### Activity 1
Transcribe the part of the reader comments on rare earths and magnets that opens with the words containing "5. I found a" and closes with "An electric motor?".
### Activity 2
Continue the reader comments on rare earths and magnet motors from the point where they stop.

++++ Text section ++++


      1. Mining and processing rare earths creates a lot of poisonous byproducts (pollution). Preventing this pollution is expensive; organizations that cleanly produce pure rare earths are at a competitive disadvantage. Laws created by Congress and enforced by the EPA have thus made it impossible to stay in business producing rare earths in the U.S.A.; similar laws have similar effects in other free countries. Hence China’s monopoly, China does not give pollution prevention a high priority. China does give military and territorial expansion high priority.

        The U.S. situation can be looked as as government meddling causing a serious problem which government claims it can fix with more meddling. However, pollution is a real problem that has to be dealt with.

        Methods to deal with the conflicting needs of technological and military materials versus a reasonably clean environment, at an acceptable cost, are difficult to develop. Removing frivolous restrictions that increase business costs (like diversity requirements) would be a good start.

  4. It seems like the ball mill approach might be within reach of the home experimenter. Although I suspect it’s more than likely to far easier said than done. Still, it’s pretty tempting to give it a go and see if anything comes of it.

  5. I found a way to make regular magnets work in a “magnet motor” that can actually produce useful horsepower. With this and monopole magnets I’m sure I can make something even better. Anyone interested in investing? The best part it’s these “motors” are so inexpensive with a very minimal parts list. They will change the world.
    Please no evil plots to rule the world. Let’s just change it for the better

    1. So you made… An electric motor?

++++ Provided data ++++

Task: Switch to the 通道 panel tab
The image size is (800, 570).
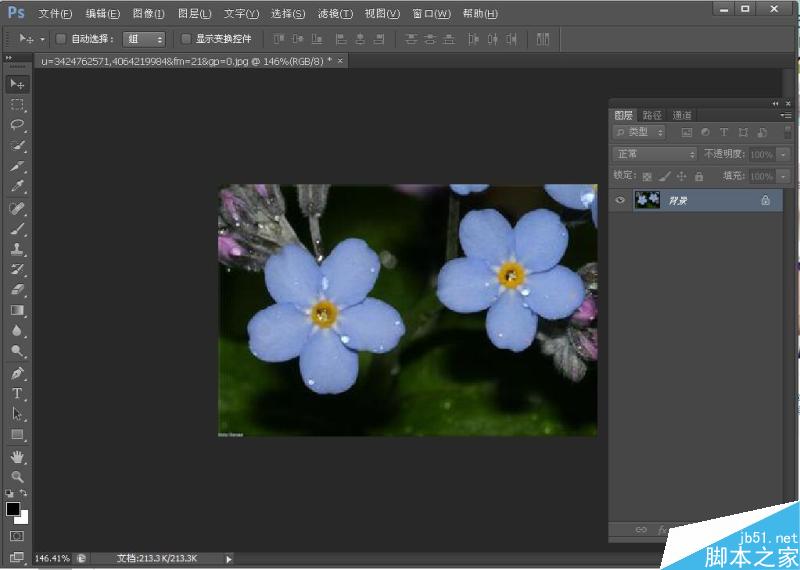Action: [682, 115]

++++

### Output 1
5. I found a way to make regular magnets work in a “magnet motor” that can actually produce useful horsepower. With this and monopole magnets I’m sure I can make something even better. Anyone interested in investing? The best part it’s these “motors” are so inexpensive with a very minimal parts list. They will change the world.
    Please no evil plots to rule the world. Let’s just change it for the better

    1. So you made… An electric motor?

### Output 2
      Not quite sure how you’re going to get your hands on a monopole magnet, either, as they’re mostly hypothetical – unless you happen to have a method to produce room-temperature spin ice at heretofore unseen scales.

  6. > the stainless steel balls decompose the ammonium nitrate into elemental nitrogen, which diffuses into the iron nanoparticles.

    Why mess around with ammonium nitrate when you could just expose the nanoparticles to N2 gas?

    1. It won’t mix properly.

      The original Bessemer process for making steel used atmospheric air to bubble through molten iron to burn the carbon out, and it resulted in the inclusion of a lot of nitrogen in the iron, which simply made low quality steel – not powerful magnets.

      When the magnet is made, the materials are mixed together in powder form and then compressed into a lump to sinter them together. Otherwise the different materials would diffuse around and clump together to form entirely different crystal structures and the magnetic effect would be lost.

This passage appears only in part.